We're under a winter storm watch up here in BTV....6+ inches. I assume we'll be upgraded to a warning soon!
EDIT - the private met company we use at work is telling us 9"....


----------



## powderfreak (Dec 31, 2007)

The Watch was upgraded to a warning and looks good from BTV.  My thoughts
are a general 6-12" across the North Country with heaviest totals north of
I-89 and east of the spine.  However, synoptic features will put us in a
good backside snowfall with strong cold air advection on Wednesday.  I have
a feeling the residual low level moisture is going to be wrung-out over the
western slopes with some decent snowfall at the ski areas even well into
Wednesday.  Valley locations will see more showery type precip on Wednesday.
 Totals of 12-18" across the northern Green Mountain spine from Bolton to
Jay Peak are very possible by Wednesday evening, in my opinion.  With
surface temps in the 30-32F range at low elevations tomorrow afternoon, this
will likely start at 8-10:1 ratios before transitioning more towards a 15:1
with the cold air advection as temps fall through the 20's and teens.

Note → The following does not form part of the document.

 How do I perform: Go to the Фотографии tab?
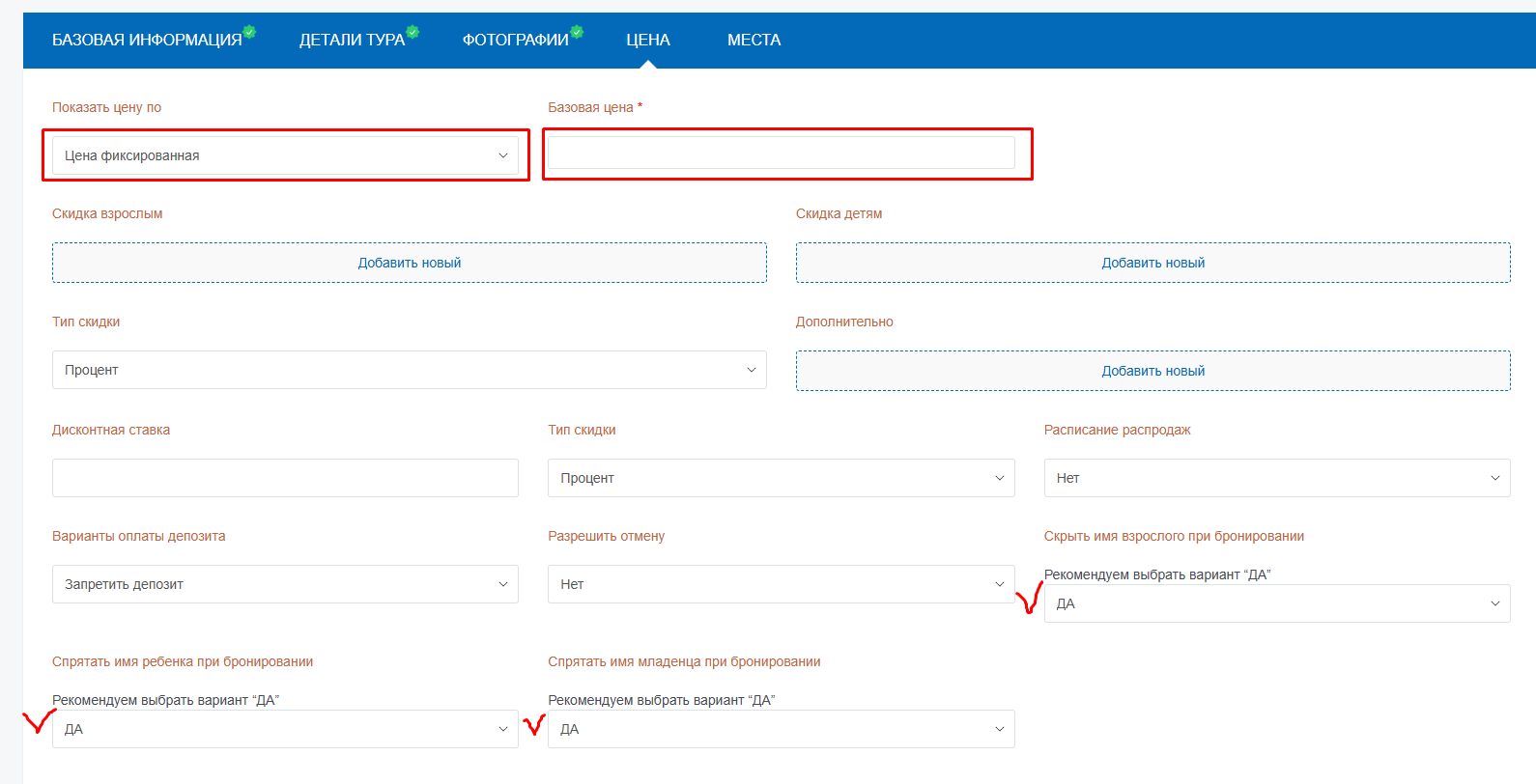coord(515,40)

Snow will develop tomorrow afternoon and could become heavy towards evening
with models indicating .3-.4" L.E. in a 4-5 hour burst according to the
hourlies.  This should be realized with up to an inch per hour.  Think the
central/southern Greens (maybe even BTV area) gets dryslotted for a time
with only light snow while the heaviest stuff swings north and parks itself
across northern VT back into northern NY.  This will then curl south and
east Wed morning providing another good burst of snow before we transition
to more showery type precipitation on a NW flow.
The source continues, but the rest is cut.